(Source data)
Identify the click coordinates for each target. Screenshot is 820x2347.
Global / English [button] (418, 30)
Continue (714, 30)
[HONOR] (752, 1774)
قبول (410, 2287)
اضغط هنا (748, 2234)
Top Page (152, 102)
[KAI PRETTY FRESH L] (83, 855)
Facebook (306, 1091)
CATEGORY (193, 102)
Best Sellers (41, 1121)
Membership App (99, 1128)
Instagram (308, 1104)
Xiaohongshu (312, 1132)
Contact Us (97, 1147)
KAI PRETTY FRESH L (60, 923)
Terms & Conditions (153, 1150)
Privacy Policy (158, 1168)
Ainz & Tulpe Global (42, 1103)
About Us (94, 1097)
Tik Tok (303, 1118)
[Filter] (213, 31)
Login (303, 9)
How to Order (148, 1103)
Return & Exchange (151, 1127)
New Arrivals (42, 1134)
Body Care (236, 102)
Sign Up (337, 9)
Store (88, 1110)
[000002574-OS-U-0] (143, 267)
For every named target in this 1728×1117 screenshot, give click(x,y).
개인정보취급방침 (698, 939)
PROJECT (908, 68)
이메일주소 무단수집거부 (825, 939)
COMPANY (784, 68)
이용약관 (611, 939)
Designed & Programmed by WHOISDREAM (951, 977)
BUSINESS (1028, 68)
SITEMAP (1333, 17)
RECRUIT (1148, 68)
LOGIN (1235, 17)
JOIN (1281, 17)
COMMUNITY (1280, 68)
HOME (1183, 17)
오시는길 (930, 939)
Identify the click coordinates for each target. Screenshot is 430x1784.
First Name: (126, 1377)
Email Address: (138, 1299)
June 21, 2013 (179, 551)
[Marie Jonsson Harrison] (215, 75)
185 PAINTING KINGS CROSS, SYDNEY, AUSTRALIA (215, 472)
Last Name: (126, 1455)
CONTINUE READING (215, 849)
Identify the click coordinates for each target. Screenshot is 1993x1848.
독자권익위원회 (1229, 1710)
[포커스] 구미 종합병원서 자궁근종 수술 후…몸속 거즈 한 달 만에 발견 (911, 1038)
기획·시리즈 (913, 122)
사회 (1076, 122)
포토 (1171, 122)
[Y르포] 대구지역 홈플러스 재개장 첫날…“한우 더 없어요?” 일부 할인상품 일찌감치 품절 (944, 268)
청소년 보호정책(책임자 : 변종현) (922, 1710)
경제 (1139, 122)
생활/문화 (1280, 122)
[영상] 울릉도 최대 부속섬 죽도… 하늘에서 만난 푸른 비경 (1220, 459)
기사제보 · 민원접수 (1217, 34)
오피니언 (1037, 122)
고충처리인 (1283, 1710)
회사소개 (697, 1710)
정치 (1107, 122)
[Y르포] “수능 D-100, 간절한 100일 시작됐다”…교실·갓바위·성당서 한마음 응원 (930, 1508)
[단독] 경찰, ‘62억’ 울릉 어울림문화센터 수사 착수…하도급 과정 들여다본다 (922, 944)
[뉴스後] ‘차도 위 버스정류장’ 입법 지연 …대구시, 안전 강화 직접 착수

- **YOUR GOAL**
Provide an exact reproduction of all the entries shown above.

- **EXERCISE SOLUTION**
Identify the click coordinates for each target. Screenshot is 820x2347.
Global / English [button] (418, 30)
Continue (714, 30)
[HONOR] (752, 1774)
قبول (410, 2287)
اضغط هنا (748, 2234)
Top Page (152, 102)
[KAI PRETTY FRESH L] (83, 855)
Facebook (306, 1091)
CATEGORY (193, 102)
Best Sellers (41, 1121)
Membership App (99, 1128)
Instagram (308, 1104)
Xiaohongshu (312, 1132)
Contact Us (97, 1147)
KAI PRETTY FRESH L (60, 923)
Terms & Conditions (153, 1150)
Privacy Policy (158, 1168)
Ainz & Tulpe Global (42, 1103)
About Us (94, 1097)
Tik Tok (303, 1118)
[Filter] (213, 31)
Login (303, 9)
How to Order (148, 1103)
Return & Exchange (151, 1127)
New Arrivals (42, 1134)
Body Care (236, 102)
Sign Up (337, 9)
Store (88, 1110)
[000002574-OS-U-0] (143, 267)
For every named target in this 1728×1117 screenshot, give click(x,y).
개인정보취급방침 (698, 939)
PROJECT (908, 68)
이메일주소 무단수집거부 (825, 939)
COMPANY (784, 68)
이용약관 (611, 939)
Designed & Programmed by WHOISDREAM (951, 977)
BUSINESS (1028, 68)
SITEMAP (1333, 17)
RECRUIT (1148, 68)
LOGIN (1235, 17)
JOIN (1281, 17)
COMMUNITY (1280, 68)
HOME (1183, 17)
오시는길 (930, 939)
Identify the click coordinates for each target. Screenshot is 430x1784.
First Name: (126, 1377)
Email Address: (138, 1299)
June 21, 2013 (179, 551)
[Marie Jonsson Harrison] (215, 75)
185 PAINTING KINGS CROSS, SYDNEY, AUSTRALIA (215, 472)
Last Name: (126, 1455)
CONTINUE READING (215, 849)
Identify the click coordinates for each target. Screenshot is 1993x1848.
독자권익위원회 (1229, 1710)
[포커스] 구미 종합병원서 자궁근종 수술 후…몸속 거즈 한 달 만에 발견 (911, 1038)
기획·시리즈 (913, 122)
사회 (1076, 122)
포토 (1171, 122)
[Y르포] 대구지역 홈플러스 재개장 첫날…“한우 더 없어요?” 일부 할인상품 일찌감치 품절 (944, 268)
청소년 보호정책(책임자 : 변종현) (922, 1710)
경제 (1139, 122)
생활/문화 (1280, 122)
[영상] 울릉도 최대 부속섬 죽도… 하늘에서 만난 푸른 비경 (1220, 459)
기사제보 · 민원접수 (1217, 34)
오피니언 (1037, 122)
고충처리인 (1283, 1710)
회사소개 (697, 1710)
정치 (1107, 122)
[Y르포] “수능 D-100, 간절한 100일 시작됐다”…교실·갓바위·성당서 한마음 응원 (930, 1508)
[단독] 경찰, ‘62억’ 울릉 어울림문화센터 수사 착수…하도급 과정 들여다본다 (922, 944)
[뉴스後] ‘차도 위 버스정류장’ 입법 지연 …대구시, 안전 강화 직접 착수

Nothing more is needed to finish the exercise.